22.10.2012

Singularität der Erfahrung

Ich bin mal wieder gesprungen, diesmal zu Husserl und Waldenfels. Ein wenig liegt das daran, dass mich im Moment Kant eher ermüdet (er wächst mir aus den Ohren heraus). Allerdings fülle ich im Moment meinen Zettelkasten mit alten Notizen auf. Und dazu gehörten auch einige Anmerkungen zu Büchern von Waldenfels.

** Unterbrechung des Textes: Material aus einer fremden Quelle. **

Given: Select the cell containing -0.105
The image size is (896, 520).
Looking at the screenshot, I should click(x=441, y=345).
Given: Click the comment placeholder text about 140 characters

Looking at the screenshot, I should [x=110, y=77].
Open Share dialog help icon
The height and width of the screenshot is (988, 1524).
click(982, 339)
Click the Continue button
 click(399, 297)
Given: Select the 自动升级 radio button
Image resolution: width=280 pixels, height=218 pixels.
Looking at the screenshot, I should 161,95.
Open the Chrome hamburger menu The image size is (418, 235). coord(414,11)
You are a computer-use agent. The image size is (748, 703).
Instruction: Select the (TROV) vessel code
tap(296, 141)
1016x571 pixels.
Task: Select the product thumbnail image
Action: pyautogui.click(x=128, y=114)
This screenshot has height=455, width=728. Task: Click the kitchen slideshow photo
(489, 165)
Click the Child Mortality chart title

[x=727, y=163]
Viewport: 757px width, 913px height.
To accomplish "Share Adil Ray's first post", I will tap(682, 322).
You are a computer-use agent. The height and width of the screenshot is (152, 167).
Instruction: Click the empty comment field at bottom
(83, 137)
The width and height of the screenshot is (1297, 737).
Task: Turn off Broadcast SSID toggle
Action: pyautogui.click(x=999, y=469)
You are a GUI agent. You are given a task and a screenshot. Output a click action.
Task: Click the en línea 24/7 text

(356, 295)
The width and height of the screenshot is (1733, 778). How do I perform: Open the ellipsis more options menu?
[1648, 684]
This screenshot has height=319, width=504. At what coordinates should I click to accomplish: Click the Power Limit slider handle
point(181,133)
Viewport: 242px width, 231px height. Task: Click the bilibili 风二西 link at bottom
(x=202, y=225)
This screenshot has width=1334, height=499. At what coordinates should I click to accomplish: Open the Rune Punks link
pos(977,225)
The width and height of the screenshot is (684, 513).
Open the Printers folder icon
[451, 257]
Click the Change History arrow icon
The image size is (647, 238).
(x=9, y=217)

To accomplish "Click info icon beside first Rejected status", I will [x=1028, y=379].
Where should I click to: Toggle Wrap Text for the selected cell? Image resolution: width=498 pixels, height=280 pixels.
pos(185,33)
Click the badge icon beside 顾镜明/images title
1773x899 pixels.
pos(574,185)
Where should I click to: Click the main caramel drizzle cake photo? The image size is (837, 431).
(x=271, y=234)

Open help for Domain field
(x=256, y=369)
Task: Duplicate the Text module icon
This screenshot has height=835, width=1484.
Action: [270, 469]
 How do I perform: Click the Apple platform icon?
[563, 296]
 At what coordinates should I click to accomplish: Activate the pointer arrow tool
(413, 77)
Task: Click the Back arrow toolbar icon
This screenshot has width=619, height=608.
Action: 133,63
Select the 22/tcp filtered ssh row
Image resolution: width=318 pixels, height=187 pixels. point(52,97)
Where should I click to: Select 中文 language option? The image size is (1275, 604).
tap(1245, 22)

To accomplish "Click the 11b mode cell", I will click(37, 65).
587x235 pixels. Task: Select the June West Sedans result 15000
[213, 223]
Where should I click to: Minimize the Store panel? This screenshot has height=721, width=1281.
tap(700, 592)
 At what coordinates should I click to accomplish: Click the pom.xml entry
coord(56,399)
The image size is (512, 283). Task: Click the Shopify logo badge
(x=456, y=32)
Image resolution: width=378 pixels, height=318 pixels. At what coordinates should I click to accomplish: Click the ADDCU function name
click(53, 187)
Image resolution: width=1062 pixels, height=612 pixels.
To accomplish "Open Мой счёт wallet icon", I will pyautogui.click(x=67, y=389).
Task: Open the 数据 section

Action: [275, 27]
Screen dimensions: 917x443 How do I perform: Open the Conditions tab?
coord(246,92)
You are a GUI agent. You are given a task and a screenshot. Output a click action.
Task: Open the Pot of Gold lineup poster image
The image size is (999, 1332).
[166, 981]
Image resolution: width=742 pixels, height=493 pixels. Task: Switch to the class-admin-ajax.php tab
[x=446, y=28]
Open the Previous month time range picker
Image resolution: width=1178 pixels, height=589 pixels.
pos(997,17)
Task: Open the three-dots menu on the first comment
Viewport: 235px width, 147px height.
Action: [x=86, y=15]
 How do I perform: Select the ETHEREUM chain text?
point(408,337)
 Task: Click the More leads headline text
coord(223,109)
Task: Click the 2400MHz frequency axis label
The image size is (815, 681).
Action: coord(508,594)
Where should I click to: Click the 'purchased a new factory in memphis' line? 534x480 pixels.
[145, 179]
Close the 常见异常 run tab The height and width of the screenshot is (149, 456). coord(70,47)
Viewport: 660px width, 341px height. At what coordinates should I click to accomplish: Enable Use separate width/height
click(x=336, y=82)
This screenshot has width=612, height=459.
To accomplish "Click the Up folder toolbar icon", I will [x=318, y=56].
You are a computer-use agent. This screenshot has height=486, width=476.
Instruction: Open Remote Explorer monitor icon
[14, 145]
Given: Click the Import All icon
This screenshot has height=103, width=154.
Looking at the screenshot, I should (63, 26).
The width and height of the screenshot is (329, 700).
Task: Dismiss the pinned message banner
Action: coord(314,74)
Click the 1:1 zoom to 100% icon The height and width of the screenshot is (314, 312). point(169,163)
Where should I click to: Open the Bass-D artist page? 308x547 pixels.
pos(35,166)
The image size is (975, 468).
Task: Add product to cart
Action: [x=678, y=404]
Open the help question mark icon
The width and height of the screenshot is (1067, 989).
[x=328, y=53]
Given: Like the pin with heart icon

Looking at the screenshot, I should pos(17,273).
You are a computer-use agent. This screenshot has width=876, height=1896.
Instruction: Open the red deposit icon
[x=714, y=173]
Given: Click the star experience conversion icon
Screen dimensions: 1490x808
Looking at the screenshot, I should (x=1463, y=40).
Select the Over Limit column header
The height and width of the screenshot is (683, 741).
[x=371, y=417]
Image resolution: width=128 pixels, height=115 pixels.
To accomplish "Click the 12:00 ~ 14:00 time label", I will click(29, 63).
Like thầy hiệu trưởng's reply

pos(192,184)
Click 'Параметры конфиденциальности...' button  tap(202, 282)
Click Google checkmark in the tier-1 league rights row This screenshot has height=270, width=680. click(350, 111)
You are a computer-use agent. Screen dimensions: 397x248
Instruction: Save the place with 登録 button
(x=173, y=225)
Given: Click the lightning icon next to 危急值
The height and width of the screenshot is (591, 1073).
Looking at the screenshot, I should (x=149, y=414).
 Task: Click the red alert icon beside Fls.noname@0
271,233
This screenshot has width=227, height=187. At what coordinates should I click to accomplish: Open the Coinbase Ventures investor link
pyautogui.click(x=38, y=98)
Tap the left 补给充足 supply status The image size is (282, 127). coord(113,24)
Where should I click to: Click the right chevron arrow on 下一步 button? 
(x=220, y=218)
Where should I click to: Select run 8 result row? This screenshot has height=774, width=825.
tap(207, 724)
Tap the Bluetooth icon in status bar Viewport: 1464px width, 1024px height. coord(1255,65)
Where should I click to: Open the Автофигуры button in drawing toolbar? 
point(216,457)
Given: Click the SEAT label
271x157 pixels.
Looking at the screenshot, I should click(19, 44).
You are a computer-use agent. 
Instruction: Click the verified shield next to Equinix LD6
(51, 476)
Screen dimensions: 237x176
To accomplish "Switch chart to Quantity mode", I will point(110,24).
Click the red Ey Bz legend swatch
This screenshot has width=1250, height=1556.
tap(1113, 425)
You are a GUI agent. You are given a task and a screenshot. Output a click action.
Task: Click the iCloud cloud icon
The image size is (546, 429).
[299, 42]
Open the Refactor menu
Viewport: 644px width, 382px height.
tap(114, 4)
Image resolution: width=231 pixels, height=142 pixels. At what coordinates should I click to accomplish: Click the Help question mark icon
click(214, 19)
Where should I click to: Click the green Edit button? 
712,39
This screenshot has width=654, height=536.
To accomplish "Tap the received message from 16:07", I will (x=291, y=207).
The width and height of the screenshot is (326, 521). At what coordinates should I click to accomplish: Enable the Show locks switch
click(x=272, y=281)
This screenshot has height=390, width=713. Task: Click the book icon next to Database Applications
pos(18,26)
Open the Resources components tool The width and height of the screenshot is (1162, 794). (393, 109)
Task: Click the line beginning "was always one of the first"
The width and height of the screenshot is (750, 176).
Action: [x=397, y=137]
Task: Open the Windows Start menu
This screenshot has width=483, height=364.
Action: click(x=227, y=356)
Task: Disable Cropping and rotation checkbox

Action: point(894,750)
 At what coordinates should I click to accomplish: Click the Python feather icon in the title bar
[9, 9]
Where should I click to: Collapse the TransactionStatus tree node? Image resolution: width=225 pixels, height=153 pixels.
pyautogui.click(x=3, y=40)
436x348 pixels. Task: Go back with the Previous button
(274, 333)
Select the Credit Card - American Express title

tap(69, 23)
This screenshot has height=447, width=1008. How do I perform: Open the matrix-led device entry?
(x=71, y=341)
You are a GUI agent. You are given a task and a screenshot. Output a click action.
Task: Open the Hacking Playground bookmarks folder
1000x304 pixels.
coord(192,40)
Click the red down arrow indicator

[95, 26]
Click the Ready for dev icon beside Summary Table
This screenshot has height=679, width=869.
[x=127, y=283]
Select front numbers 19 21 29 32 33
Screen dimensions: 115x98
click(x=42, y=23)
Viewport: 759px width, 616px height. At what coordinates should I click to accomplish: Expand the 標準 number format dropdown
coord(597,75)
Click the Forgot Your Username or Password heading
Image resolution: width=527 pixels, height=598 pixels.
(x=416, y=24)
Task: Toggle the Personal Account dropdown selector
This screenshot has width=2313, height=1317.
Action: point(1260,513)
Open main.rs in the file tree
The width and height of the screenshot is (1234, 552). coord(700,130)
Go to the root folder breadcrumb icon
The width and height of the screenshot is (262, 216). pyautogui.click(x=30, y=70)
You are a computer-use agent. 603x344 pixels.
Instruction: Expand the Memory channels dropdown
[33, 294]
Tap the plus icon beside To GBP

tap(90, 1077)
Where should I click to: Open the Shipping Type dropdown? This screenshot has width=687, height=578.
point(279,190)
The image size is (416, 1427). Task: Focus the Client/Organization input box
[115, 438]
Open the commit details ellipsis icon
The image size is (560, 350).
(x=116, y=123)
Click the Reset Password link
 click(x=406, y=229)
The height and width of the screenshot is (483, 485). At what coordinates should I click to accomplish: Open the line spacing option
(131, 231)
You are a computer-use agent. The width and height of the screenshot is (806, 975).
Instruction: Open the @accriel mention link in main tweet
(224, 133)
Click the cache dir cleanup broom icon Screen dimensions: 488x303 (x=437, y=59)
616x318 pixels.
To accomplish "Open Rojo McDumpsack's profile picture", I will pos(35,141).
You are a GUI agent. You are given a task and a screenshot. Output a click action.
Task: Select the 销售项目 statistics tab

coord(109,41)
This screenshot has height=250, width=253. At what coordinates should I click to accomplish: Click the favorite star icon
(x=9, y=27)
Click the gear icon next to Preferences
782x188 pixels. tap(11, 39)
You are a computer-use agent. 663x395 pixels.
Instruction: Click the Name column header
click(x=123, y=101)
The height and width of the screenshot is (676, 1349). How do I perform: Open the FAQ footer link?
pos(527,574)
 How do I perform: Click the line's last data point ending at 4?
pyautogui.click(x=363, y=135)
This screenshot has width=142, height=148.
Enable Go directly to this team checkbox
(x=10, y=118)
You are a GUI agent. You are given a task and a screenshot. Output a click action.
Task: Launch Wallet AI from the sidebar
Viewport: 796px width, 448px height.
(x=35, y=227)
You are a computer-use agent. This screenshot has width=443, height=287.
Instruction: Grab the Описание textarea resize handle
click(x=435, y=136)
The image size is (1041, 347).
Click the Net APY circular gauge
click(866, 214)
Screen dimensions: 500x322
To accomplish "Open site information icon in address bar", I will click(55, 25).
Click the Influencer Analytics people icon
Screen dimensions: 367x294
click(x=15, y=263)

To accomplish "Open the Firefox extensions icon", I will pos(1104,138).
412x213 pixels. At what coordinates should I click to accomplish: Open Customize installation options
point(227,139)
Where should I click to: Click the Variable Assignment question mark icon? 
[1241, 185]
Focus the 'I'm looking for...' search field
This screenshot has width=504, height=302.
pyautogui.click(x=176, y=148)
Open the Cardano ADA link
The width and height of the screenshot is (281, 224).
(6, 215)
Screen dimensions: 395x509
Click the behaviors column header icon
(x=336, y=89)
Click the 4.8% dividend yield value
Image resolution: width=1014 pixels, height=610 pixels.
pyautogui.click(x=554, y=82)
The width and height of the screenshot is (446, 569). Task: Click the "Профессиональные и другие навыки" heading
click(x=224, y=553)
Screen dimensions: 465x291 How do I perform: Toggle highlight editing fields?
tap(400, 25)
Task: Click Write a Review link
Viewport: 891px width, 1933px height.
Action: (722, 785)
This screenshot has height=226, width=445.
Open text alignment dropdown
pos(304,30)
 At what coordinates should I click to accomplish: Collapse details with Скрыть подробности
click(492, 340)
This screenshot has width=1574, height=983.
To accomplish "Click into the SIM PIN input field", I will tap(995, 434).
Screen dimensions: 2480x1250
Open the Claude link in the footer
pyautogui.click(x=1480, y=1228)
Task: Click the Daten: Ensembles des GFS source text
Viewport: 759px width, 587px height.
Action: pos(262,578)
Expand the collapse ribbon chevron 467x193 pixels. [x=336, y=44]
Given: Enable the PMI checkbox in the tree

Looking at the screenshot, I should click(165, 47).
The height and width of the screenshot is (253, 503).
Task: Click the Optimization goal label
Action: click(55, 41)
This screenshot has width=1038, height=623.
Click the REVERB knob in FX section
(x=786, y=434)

Ich hatte bereits vor einigen Tagen auf die Wichtigkeit der Erfahrung hingewiesen. Eine meiner letzten Notizen (zu Waldenfels: Grenzen der Normalisierung. Frankfurt am Main 1998) kommentiert eine Passage von Seite 45:
Zur Singularität der Erfahrung: man muss auf dem Unterschied zwischen Erfahrung und Wissenschaft beharren, damit die Erfahrung nicht „durch Regelapparate aufgeschluckt“ wird.
Solche Regelapparate bilden sich immer (möchte ich behaupten), wenn die Lebenswelt unter ein Ziel gestellt wird, also ihre Horizonthaftigkeit verdrängt wird.
(zu Seite 45) 
Tatsächlich bin ich immer wieder erstaunt, wie wenig die Menschen darüber reflektieren, dass sie zum Beispiel nur lesen, wenn sie lesen und dass sie nur aus ihrer Perspektive lesen. Es ist eine seltsame Zeit! Heute muss immer alles absolut sein, immer alles ideal. Doch der alte Begriff der Idealität bedeutet nichts anderes, als ein Begriff, der nicht durch Abstraktion aus der Erfahrung abgeleitet werden kann, also nicht deduziert werden kann. Vielmehr muss er induziert werden, um überhaupt eine gewisse Haltbarkeit zu bekommen und selbstverständlich haben wir es hier mit einem Zirkel zu tun: die Anwendung des Begriffes führt nicht notwendig zu bestimmten Anschaulichkeiten; und die Anschaulichkeit kann nicht notwendig unter diesen Begriff subsummiert werden.
Die Liebe ist ein solcher Begriff, eine solche Idealität. Ein sich küssendes Pärchen unter einem Regenschirm kann die Liebe zwar veranschaulichen. Aber die Liebe kann aus dieser Szene heraus nicht abstrahiert werden (nicht wissenschaftlich). Das küssende Pärchen ist den Symbolen zuzurechnen, die „nur“ indirekt und metaphorisch verbildlichen.
So gibt es zwischen der Idee und ihren Symbolisierungen eine Ableitungslücke, die man als jeweils historisch bezeichnen kann (die Liebe wurde vor 200 Jahren ganz anders dargestellt als heute und es gibt auch immer eine gewisse unvereinbare Vielfalt in dieser Darstellung, heute sowieso). Dieser Unbegründbarkeit müssen wir Aufmerksamkeit schenken. Wir können nicht einfach solche Begriffe (wie die Liebe, die Gerechtigkeit, die Demokratie, die Gewissenhaftigkeit, usw.) definieren und bräuchten dann damit keine Erfahrungen mehr machen. Sondern wir müssen auf diesen Primat der Erfahrung und des ständigen Umbaus der Idee beharren.